松之木学園♥生徒会執行部
「おい…。菜々」
「キャー!澤田っち来たー!」
「菜々、澤田君が迎えに来たよ」
「早く早く」
教室に顔を出した澤田君に女子達が派手に騒ぐ。注目を浴びた澤田君は気まずそう。普段は怯えた顔を向けられることが多いだけに好奇心いっぱいな顔は慣れていないはず。
「何です?」
「いいから。ちょっと来い」
「来い、だって」
「萌える」
「行ってらっしゃい〜」
ちょいちょいと手招かれて教室のドアの前。言うこと成すこと女子からからかわれた澤田君は、ひっそりと私を廊下の端っこに連れていく。

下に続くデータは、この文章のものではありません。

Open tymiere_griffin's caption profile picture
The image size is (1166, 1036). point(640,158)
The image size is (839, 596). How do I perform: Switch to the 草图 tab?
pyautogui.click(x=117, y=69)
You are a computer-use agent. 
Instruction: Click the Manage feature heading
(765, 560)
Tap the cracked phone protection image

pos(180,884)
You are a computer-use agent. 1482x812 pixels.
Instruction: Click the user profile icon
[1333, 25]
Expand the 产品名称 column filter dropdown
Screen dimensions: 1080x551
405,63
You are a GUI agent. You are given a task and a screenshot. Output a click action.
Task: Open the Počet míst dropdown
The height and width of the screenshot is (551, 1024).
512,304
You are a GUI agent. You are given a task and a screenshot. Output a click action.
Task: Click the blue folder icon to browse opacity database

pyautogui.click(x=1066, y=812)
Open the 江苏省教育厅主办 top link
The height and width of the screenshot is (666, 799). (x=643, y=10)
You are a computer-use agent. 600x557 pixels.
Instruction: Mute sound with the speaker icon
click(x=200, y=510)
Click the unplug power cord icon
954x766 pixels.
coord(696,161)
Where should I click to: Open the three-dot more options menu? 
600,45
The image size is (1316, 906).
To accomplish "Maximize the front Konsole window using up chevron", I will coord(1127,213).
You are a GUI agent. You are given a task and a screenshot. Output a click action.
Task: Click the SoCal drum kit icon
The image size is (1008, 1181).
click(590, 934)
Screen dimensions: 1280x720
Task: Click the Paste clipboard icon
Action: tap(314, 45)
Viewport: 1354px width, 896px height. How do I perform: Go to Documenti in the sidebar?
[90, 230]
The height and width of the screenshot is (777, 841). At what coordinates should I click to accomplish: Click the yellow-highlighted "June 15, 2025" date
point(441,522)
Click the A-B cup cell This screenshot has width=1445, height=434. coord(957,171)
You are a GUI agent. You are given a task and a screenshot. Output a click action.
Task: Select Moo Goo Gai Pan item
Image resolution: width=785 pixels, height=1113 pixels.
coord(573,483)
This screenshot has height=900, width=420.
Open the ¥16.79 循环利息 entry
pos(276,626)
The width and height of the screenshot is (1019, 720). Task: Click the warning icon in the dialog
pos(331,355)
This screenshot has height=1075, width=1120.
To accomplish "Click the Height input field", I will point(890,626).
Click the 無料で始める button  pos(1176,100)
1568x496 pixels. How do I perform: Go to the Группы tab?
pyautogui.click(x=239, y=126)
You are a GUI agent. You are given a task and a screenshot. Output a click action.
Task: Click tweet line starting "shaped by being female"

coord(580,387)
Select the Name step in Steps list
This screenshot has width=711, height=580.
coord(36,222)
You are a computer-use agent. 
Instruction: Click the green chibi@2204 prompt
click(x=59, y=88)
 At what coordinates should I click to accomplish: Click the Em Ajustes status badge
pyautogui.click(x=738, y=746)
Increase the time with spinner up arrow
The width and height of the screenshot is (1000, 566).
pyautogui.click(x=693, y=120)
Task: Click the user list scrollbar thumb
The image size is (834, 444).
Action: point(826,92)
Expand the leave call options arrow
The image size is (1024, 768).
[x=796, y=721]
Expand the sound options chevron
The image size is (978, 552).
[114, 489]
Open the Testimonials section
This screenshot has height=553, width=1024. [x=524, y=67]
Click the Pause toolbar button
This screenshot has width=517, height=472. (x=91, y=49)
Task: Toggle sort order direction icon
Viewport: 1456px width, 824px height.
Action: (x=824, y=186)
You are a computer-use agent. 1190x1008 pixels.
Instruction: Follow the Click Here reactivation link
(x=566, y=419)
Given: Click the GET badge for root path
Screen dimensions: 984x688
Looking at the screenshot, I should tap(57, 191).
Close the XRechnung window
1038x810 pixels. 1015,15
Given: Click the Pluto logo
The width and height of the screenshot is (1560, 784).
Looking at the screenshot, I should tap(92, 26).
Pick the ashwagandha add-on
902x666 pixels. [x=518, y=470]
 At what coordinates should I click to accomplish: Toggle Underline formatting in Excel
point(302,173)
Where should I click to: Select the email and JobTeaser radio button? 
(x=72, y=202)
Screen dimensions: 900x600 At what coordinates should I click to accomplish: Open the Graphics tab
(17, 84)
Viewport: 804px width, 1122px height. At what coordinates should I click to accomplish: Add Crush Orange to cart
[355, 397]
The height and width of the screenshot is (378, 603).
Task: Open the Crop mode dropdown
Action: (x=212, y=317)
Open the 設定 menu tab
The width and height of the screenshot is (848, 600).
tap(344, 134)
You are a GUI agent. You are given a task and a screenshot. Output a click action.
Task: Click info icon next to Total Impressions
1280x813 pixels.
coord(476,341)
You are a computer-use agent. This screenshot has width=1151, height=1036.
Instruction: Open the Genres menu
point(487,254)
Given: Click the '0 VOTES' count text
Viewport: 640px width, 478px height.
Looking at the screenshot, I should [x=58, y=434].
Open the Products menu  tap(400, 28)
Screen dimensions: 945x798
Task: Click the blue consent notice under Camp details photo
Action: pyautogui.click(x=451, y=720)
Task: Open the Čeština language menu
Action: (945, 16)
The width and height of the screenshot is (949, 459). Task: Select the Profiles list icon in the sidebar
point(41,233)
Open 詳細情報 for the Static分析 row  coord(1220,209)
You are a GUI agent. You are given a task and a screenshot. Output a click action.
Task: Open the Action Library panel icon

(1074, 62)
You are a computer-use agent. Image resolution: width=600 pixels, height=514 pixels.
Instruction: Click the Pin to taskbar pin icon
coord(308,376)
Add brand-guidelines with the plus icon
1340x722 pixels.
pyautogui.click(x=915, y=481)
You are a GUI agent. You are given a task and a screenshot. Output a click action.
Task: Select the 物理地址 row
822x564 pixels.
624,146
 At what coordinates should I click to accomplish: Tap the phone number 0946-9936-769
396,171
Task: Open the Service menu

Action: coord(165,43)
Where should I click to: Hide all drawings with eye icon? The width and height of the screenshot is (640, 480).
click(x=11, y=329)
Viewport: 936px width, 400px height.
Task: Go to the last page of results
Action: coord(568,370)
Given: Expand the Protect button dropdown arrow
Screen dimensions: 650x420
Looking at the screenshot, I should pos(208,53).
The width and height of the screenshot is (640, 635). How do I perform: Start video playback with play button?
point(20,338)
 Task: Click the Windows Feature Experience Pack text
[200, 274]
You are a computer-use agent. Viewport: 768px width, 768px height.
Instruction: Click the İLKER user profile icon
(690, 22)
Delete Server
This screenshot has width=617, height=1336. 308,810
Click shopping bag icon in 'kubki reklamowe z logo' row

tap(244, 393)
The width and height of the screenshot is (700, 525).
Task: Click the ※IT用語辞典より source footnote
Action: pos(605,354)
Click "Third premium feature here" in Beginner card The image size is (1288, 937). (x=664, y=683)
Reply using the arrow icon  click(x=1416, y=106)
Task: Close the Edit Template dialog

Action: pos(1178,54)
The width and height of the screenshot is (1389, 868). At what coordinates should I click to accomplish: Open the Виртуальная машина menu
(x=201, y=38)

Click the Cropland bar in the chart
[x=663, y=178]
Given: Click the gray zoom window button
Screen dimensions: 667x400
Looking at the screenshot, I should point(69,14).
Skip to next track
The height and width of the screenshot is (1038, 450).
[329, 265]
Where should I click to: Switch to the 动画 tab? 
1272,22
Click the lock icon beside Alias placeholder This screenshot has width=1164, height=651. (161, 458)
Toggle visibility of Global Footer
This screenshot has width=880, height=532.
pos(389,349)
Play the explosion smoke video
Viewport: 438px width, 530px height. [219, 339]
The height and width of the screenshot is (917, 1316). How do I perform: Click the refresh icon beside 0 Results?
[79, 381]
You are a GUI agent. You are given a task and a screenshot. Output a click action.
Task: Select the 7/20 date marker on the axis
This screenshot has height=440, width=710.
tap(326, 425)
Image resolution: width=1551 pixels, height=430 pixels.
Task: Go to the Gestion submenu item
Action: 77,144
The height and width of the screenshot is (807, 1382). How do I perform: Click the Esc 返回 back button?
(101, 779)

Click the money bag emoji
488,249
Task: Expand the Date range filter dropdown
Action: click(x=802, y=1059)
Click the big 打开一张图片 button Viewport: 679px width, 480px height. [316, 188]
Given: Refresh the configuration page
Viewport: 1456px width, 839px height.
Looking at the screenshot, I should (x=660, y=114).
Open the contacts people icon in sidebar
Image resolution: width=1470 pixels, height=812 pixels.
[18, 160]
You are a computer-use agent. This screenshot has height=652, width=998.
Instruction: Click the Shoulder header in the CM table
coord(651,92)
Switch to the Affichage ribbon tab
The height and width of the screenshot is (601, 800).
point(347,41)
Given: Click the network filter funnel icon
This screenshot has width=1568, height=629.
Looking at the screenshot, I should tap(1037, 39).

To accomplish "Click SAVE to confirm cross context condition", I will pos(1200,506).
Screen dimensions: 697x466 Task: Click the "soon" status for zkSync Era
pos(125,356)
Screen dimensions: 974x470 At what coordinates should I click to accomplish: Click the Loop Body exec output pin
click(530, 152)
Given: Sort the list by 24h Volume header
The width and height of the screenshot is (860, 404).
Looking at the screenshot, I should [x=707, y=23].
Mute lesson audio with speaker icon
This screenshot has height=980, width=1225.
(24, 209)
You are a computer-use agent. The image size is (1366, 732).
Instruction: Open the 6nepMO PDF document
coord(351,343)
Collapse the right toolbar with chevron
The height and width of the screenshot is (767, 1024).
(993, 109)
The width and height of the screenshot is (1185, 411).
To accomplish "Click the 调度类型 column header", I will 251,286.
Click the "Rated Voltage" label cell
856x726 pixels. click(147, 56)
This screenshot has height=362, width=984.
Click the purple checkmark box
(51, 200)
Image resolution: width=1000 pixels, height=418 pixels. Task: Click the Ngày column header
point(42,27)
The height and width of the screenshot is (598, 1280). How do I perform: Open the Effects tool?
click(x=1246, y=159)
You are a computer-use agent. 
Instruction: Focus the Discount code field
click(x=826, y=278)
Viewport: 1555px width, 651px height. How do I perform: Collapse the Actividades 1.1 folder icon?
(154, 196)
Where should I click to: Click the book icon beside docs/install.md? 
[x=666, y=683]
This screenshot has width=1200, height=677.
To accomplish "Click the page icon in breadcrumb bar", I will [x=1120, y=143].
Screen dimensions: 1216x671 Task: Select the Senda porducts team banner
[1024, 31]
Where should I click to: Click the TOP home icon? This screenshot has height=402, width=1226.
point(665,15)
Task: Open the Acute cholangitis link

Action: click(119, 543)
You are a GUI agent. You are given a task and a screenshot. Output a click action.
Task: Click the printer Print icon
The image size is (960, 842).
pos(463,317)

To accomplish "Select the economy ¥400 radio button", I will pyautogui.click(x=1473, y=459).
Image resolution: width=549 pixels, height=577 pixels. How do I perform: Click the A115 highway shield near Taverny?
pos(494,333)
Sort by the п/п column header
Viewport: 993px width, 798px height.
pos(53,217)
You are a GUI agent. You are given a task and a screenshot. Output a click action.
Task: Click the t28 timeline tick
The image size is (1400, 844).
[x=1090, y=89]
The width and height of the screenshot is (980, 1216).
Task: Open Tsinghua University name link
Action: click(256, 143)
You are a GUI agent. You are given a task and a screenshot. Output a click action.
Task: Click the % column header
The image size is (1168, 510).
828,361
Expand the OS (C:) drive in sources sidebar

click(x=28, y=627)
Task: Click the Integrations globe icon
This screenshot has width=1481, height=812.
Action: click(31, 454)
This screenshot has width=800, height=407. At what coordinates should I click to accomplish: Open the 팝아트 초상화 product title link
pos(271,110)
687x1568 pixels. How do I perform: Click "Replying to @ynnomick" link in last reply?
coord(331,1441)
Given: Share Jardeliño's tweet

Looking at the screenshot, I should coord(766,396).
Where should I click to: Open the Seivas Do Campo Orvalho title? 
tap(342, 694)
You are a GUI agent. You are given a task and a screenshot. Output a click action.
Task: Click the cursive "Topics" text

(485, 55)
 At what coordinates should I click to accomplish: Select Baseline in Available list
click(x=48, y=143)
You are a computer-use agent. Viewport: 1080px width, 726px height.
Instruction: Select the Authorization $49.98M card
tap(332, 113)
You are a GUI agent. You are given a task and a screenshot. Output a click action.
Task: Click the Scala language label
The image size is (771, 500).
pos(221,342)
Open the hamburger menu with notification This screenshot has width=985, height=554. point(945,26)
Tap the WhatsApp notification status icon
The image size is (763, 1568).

不良のくせにコソコソとしたりなんかして……と思ったりもするが、私含め生徒会のメンバー全員が手当たり次第に澤田君のヒーロー話をしまくった所為で澤田君はある意味、肩身が狭いらしい。現に私と歩いている今も輝々とした目で女子達から見られている。
「菜々ちー。デート?」
「あ、うん。校内デート」
「そっか。ごゆっくり」
声を掛けてきた女子に適当なことを返しながらヒラヒラと手を振る。すると、澤田君が物珍しげな表情で私を見てきた。納得が出来なさそう。
「お前……。いかにもガリ勉みたいな見た目をしておいて、そのコミュニケーション能力の高さはいったいどういうことだよ」
「さぁ……。高いんでしょうか?別に普通だと思いますけど」
「どう見たって普通じゃねぇだろ」
「んー、強いて言うなら、父、芸人。母、女優。叔父、マジシャン。叔母、演歌歌手。祖父、政治家。祖母、企業役員の家庭で育ったんで、それでですかね?」
「何だそれ。トリプルMIX無敵コンボみたいな家庭環境だな……」
サラリとお宅事情を語った私に澤田君は顔を引き攣らせる。別に引かなくたっていいのに。それを言うなら澤田君ん家の方が凄いと思う。誰もが知っている大手財閥の息子なんだから。